To the ORIGINS challenge!  It was a basic, back to its roots challenge and I am eager to see the results.  The challenge was to "...use a food in your soap and .....then photograph the soap at the place of the food ingredient's origin."    

Hence the name: Origins.  So I will pick the winner and 2 additional entries that I think deserve space here.... As mentioned in the challenge, the winner will receive a small, personal gift from me. 

The winner for this challenge is Helka Finn!  She posted many different ORIGINS photos and they were all excellent!  Here are three of my favorites of hers:

honey is the ingredient in this soap
water is the ingredient used in making this soap :0)

Lye originally came from ashes... a required ingredient to make soap

Helka attempted ingredients in two of these that aren't "additional" elements but elements nonetheless.  Not only were they brilliant concepts, but very well executed.  All three photographs were very beautiful, original and unique.  Thanks, Helka, for digging deep and taking on this challenge with great thought.  This is what I talk about when I say "dig deep".



Phuong Ly made beautiful soap with avocado and this picture was well lit, lit naturally and the colors are to die for!

ingredient: avocado        






Huy Nguyen used tomato as the ingredient
Beautiful camera work, Huy Nguyen!  I know it was very hard to choose a photo from all the pictures you took, but it gets easier to do once you get into doing it often, to not choose your favorites, but rather eliminate ones you don't like until you get to a number that feels reasonable.  Then you can more easily choose your favorite...  or just eliminate all the way through.

**Excerpted data:**
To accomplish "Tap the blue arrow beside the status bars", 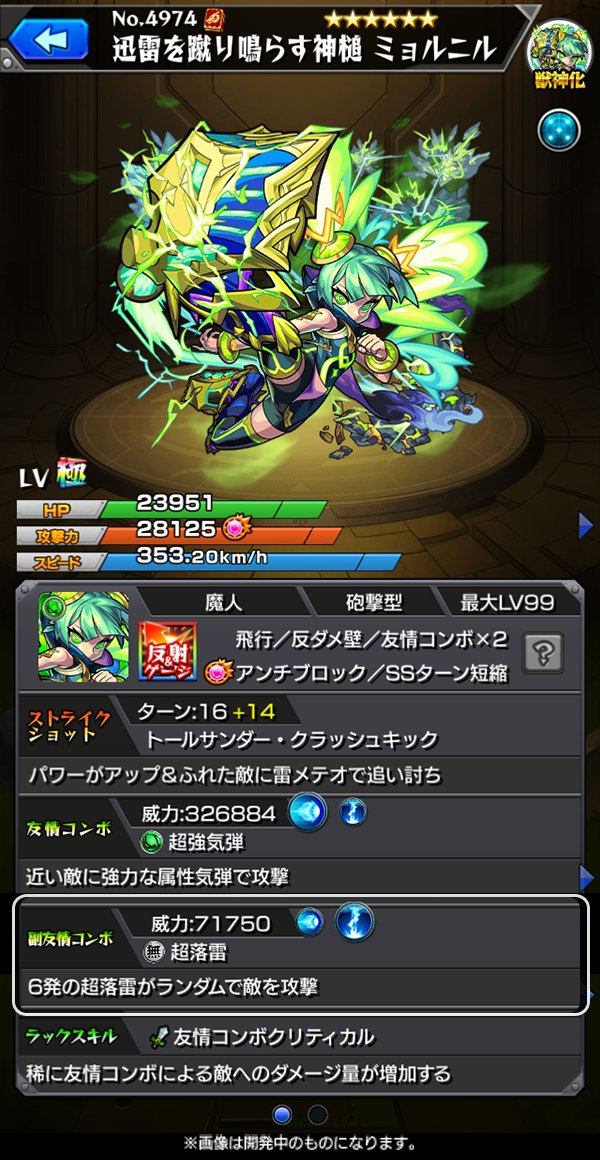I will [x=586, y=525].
* * *
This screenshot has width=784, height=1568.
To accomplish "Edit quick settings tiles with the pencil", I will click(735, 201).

**What you have to do:** Transcribe the part of the soap challenge text that opens with the words containing "To the ORIGINS" and closes with "this soap :0)".

**Exercise answer:**
To the ORIGINS challenge!  It was a basic, back to its roots challenge and I am eager to see the results.  The challenge was to "...use a food in your soap and .....then photograph the soap at the place of the food ingredient's origin."    

Hence the name: Origins.  So I will pick the winner and 2 additional entries that I think deserve space here.... As mentioned in the challenge, the winner will receive a small, personal gift from me. 

The winner for this challenge is Helka Finn!  She posted many different ORIGINS photos and they were all excellent!  Here are three of my favorites of hers:

honey is the ingredient in this soap
water is the ingredient used in making this soap :0)